Y volvía a estar sediento. Bajé al sótano, esta vez por las escaleras, a ver si quedaba agua en los servicios. Cuando alcancé el escalón inferior, el edificio entero se tambaleaba. El suelo de cemento parecía ondularse bajo mis pies. La lámpara fluorescente que colgaba del techo, cuyo zumbido y parpadeo percibía yo, hace ya tanto tiempo —ayer mismo—, mientras me abría paso, leyendo y masticando, hacia otro tipo de iluminación, llevaba semanas apagada. Ahora se balanceaba como un péndulo oscuro, de sacudida en sacudida, al ritmo de las grandes olas de destrucción que rompían contra Cornhill. Pasé por debajo de ella y un instante después se estrelló en el suelo, detrás de mí. Curvos trocitos de cristal lechoso volaron por todo el sótano, y algunos me cayeron en la cabeza y en la espalda, como lluvia seca. Pisadas de rata sobre cristales rotos, silenciosas y carentes de sentido. La puerta en cuyo dintel ponía SERVICIO estaba abierta, y el lavabo yacía en el suelo, partido en dos. No había agua, en mi sótano seco. Ginger tenía razón, esto se acababa. Pensé en mi pequeño piano, allá arriba, en el cuarto, aplastado por las vigas del techo. No había nada que yo pudiera hacer por salvarlo, ahora. Lo imaginé cuando le cayera encima la primera viga, emitiendo su última pequeña nota, que nadie oiría. Pensé en subirme a lo más alto de alguna de aquellas gigantescas casas de muñecas y lanzarme al vacío, pero consideré que no pesaba lo suficiente como para morir así.
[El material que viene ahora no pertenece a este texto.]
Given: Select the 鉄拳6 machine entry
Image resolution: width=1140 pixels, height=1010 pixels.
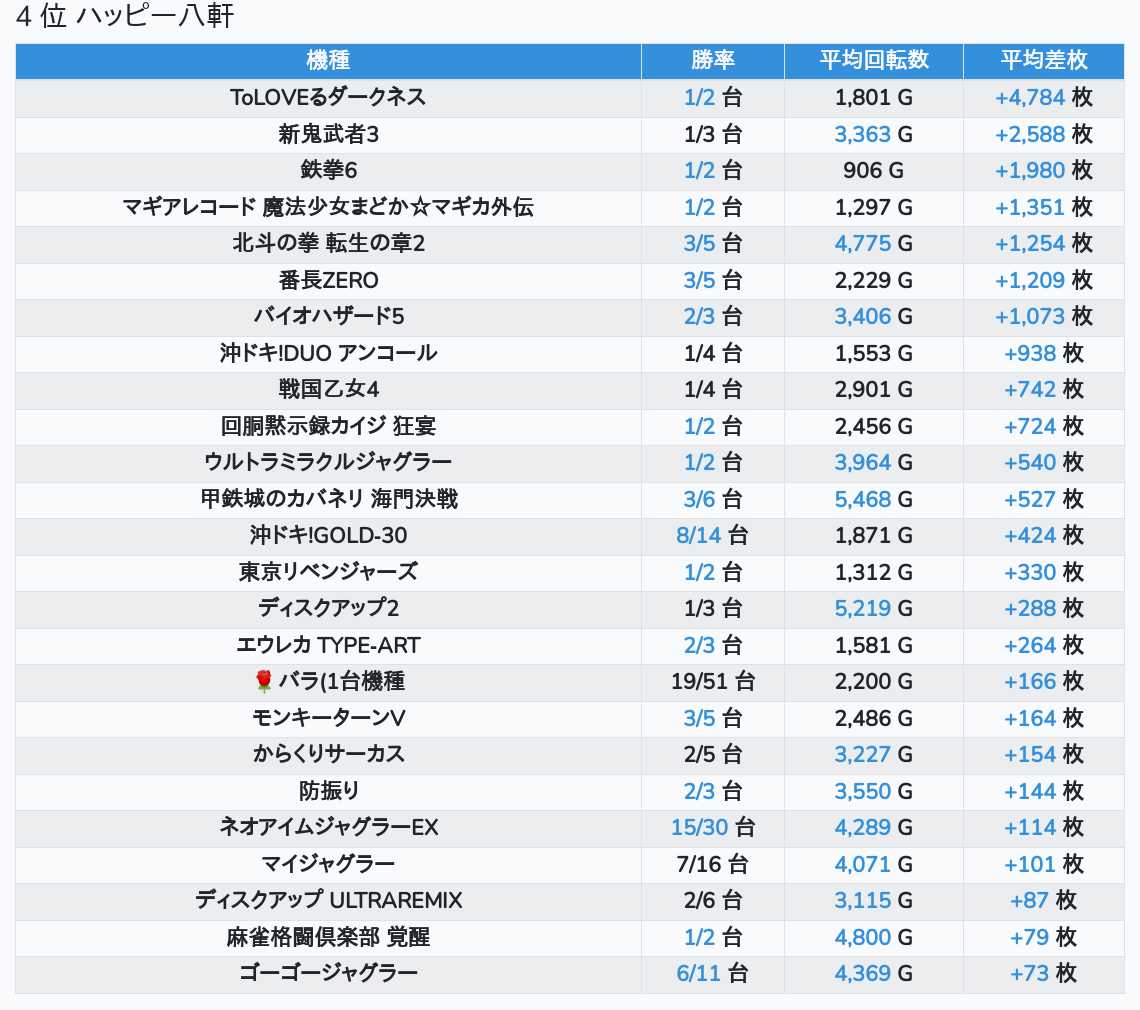Looking at the screenshot, I should point(328,171).
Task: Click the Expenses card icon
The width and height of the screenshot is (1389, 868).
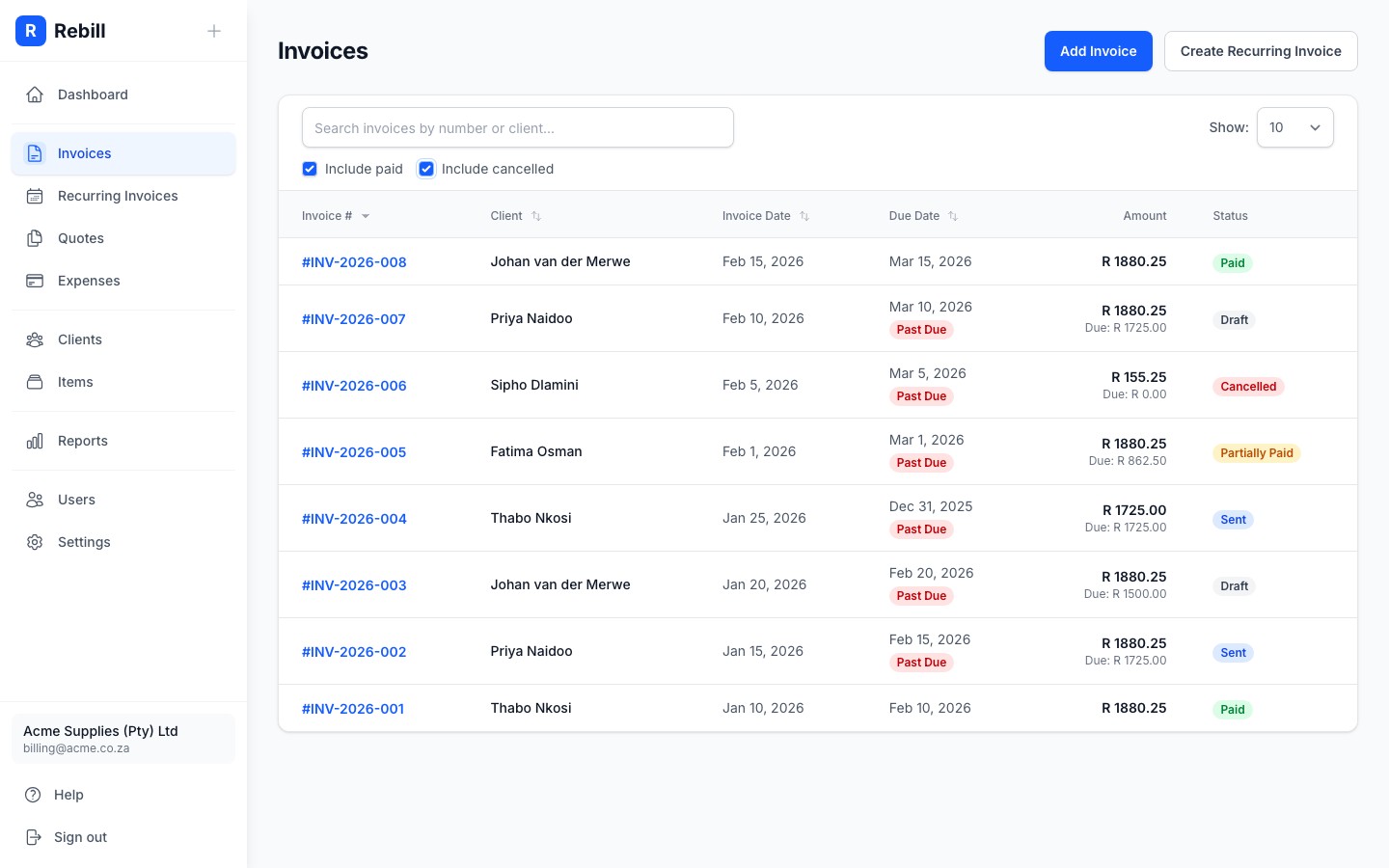Action: pyautogui.click(x=35, y=281)
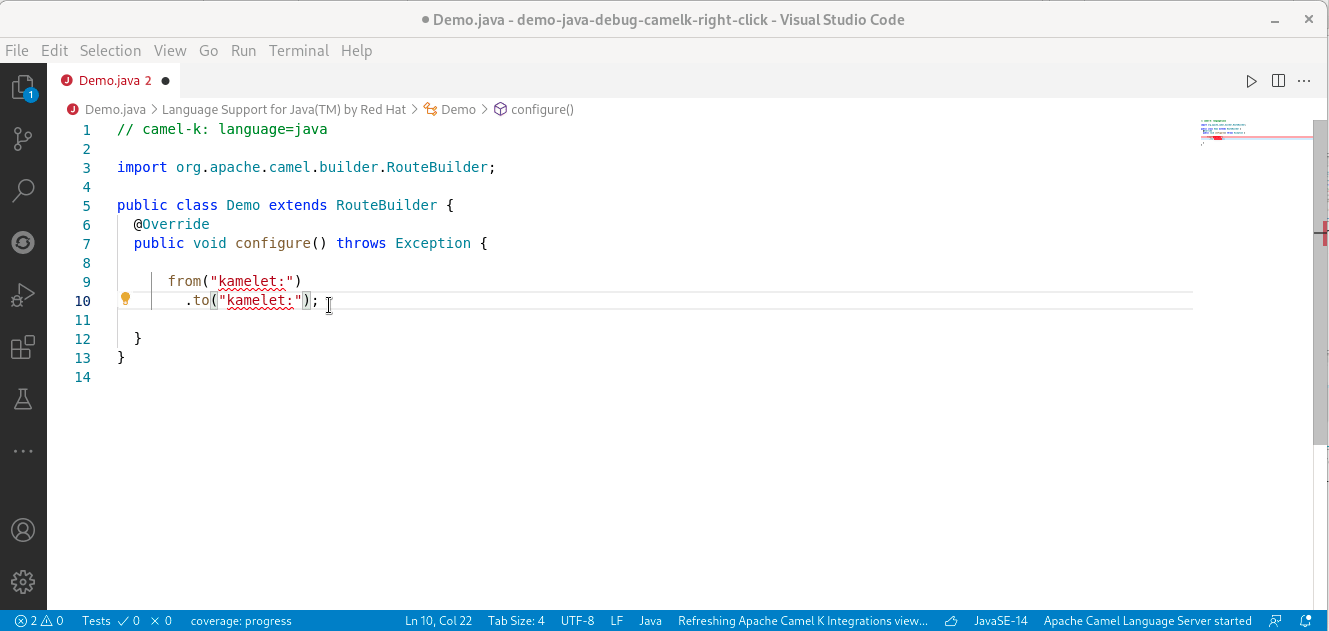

Caería flotando, como una hoja, hasta llegar al suelo. Hago mención de estos pensamientos porque son los que ocupaban mi cabeza cuando me llamó la atención el libro. Estaba encajado debajo del calentador de agua y sólo se le veía una esquina. Lo identifiqué de inmediato, así que me acerqué y lo extraje de su escondite. Vi las marcas de mis dientes infantiles en la cubierta, y algunas páginas aún mostraban las huellas de las garras sucias de Flo, en las zonas donde se había apoyado para hacer palanca y arrancar las hojas.

Y entonces me vino la seguridad.

Me costó mucho tiempo, y todo el esfuerzo, empujar el libro hasta situarlo detrás del calentador e introducirlo en lo que quedaba de nuestro antiguo nido del rincón: unos montoncitos de confeti sucio, ya desprovistos de olor. Una vez allí, apenas si me llegaban los ruidos del mundo. El rugido de los camiones se convirtió en el viento. Los choques y los retumbos de las paredes al caer eran el batir de las olas contra las negras rocas. Las sirenas y las bocinas se trocaron en las tristes lamentaciones de las aves marítimas. Había llegado la hora de irse. Jerry solía afirmar que quien no siente el deseo de volver a vivir la vida es porque la ha desperdiciado. No lo sé. Ni siquiera a mí, que me considero afortunado por haber vivido la vida que he vivido, me apetece repetir la suerte. Arranqué un trozo del final del libro y lo plegué varias veces, hasta convertirlo en una especie de rollo. Me hice una pequeña cama en el confeti y, sujetando el rollo con las patas delanteras, leí lo escrito en la parte de arriba, y las palabras me resonaron en los oídos como clarines: «¡Oh cuelga! ¡Cuelga oh! Y el estruendo de nuestros gritos hasta liberarnos en un salto». Me di la vuelta en el nido. Desenvolví el rollo para convertirlo de nuevo en un trozo de página, de página de un libro, del libro de un hombre. Totalmente desplegado, lo leí: «Pero los estoy perdiendo aquí y todo lo desprecio. Solaloca en mi soledad. Por todas las culpas de ellos. Estoy desvaneciéndome. ¡Oh amargo final! Nunca lo verán. Ni lo sabrán. Ni me echarán de menos. Y es vejez y vejez es triste y es vejez es triste y es cansancio». Miraba estas palabras y no bailaban ni se emborronaban. Las ratas no tienen lágrimas. Seco y frío era el mundo, y bellas las palabras. Palabras de partida y adiós, de adiós y hasta la vista, del pequeño y del Grande. Plegué de nuevo aquel pasaje, y me lo comí.